::: READING PASSAGE
I may have been seeking a romantic love over these last few years but in the meantime I’ve been blessed to have the close, unending love of two amazing friends. One has been around through My whole adult life. I wasn’t even legal when I met him and he was old enough to be My grandfather. I see him as a great friend, in some ways as a father figure. He has taught Me so much, been there for Me and with Me through so many struggles, trials, joys, successes and the upbringing of My child. I’ve never seen him in a romantic way. I’ve made that abundantly clear. but it seems he only accepts it for brief intervals of time. Since I’ve fallen in love he has pushed the limits of My friendship and love to the breaking point. I feel almost punished for finding happiness.
I have another amazing friend who I’m growing closer to day by day. We met online through My work years ago and had just cursory interaction online. Then we started texting and he asked to meet Me and I obliged. Now we have become the best of friends. He is the only person I talk to every single day. He is the first person I think of in the morning and for a long time was the only person I could talk to open and honestly other than My therapist. But that’s changed. His insecurities that have surfaced since I’ve started dating are
driving me crazy. I swear he told Me he could understand that I always had multiple men in My life.
At a few points in the last few months I’ve had to damn near beg him to come see Me and spend time with Me, to continue to treat Me the same as he always had. I hadn’t changed towards him, though when people fall in love they usually change but he changed on Me, started treating Me like I was different. He even went as far as to tell Me at one point he was treating Me different because he felt like some things were My man job now. That hurt. Then suddenly he was concerned about the fact that Me having a man meant we couldn’t have sex. Ummmm wait now we actually had a conversation about sex. It confused the fuck out of Me. See we never have had sex so why is us not being able to have sex an issue. Since day one he been buying Me stuff, visiting Me, doing for Me while I had sex with other people so why the issue now. In fact, in the 18 months we been hanging out, I think he has only even eaten My pussy once. The sexual issue really confused Me. And lately, the new issue was why don’t I touch him? I hug him often and every time he come to Me and leave I peck him on the lips. I’ve never from day one been touchy feely with him so again the question was like huh. Then the other day I say I’m cute and cuddly and he wants to debate it and say he not sure because he never gets to cuddle with Me, UGH
Sometimes I wonder what’s wrong with the men I allow in My life. My friend I just spoke of was the one I invited for thanksgiving, who turned down the chance to spend time with Me around christmas, who I spent NYE with. He is the person I would share My every thought with if he didn’t switch up on Me so much. I used to have no walls with him. Like My other longtime friend, he is much older than I am, they have been married, raised a family, lived life on their own terms with no limits but there own. So why do I feel like they try to deny Me that opportunity?
In dating this new guy I had to break a few of My rules. I learned that loving someone truly means loving them for who they are. In spite of how you feel about how they live their lives or even some things in their lives. Love overcomes all that. I’d like to think the people who love Me love Me that way too and want My happiness as much as they want their own. I swear I feel I go out of My way to show My close friends I have the truest and realest love for them, even if it’s purer than they would like. I’m here for whatever, to go through whatever, to offer advice, solace, spiritual guidance, a party buddy or even someone to just kick it with with no conditions on My love.
Why is is so wrong to expect that from others? I don’t know how long My relationship will last but I do know I hate the fact that I feel like I’m supposed to choose or hide My happiness from those I should be able to share it with. I know I’m choosing happiness over anything these days and I wish I could enjoy it without feeling punished by the ones I love and hold closest to My heart.
::::::
::: EXCERPTED DATA
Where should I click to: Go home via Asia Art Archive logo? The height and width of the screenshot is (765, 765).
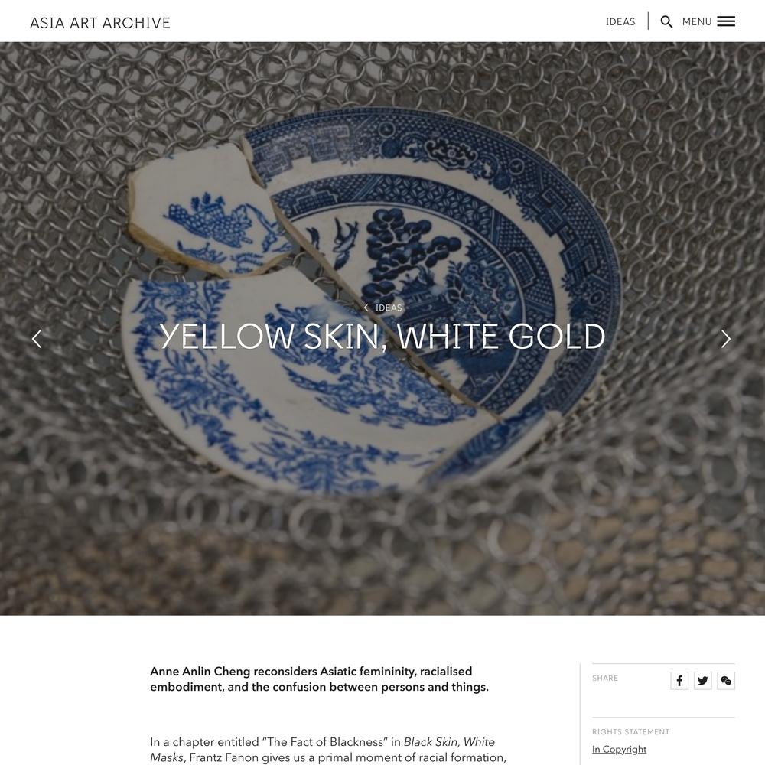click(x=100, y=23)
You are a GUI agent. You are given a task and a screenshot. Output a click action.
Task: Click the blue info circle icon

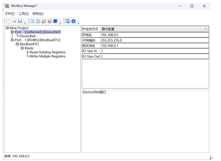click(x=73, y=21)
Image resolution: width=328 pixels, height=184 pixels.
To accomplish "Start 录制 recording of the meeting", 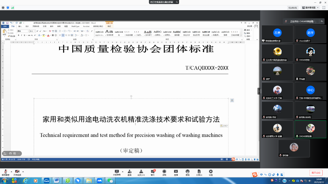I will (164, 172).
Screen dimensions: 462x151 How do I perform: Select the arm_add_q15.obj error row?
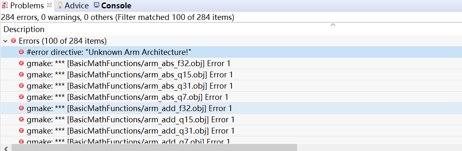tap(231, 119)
::::::
DIRECTIONS FOR THIS TASK: Write out the part of the passage about two close friends starting with "I may have been" and going on through "for finding happiness.".

WRITTEN ANSWER:
I may have been seeking a romantic love over these last few years but in the meantime I’ve been blessed to have the close, unending love of two amazing friends. One has been around through My whole adult life. I wasn’t even legal when I met him and he was old enough to be My grandfather. I see him as a great friend, in some ways as a father figure. He has taught Me so much, been there for Me and with Me through so many struggles, trials, joys, successes and the upbringing of My child. I’ve never seen him in a romantic way. I’ve made that abundantly clear. but it seems he only accepts it for brief intervals of time. Since I’ve fallen in love he has pushed the limits of My friendship and love to the breaking point. I feel almost punished for finding happiness.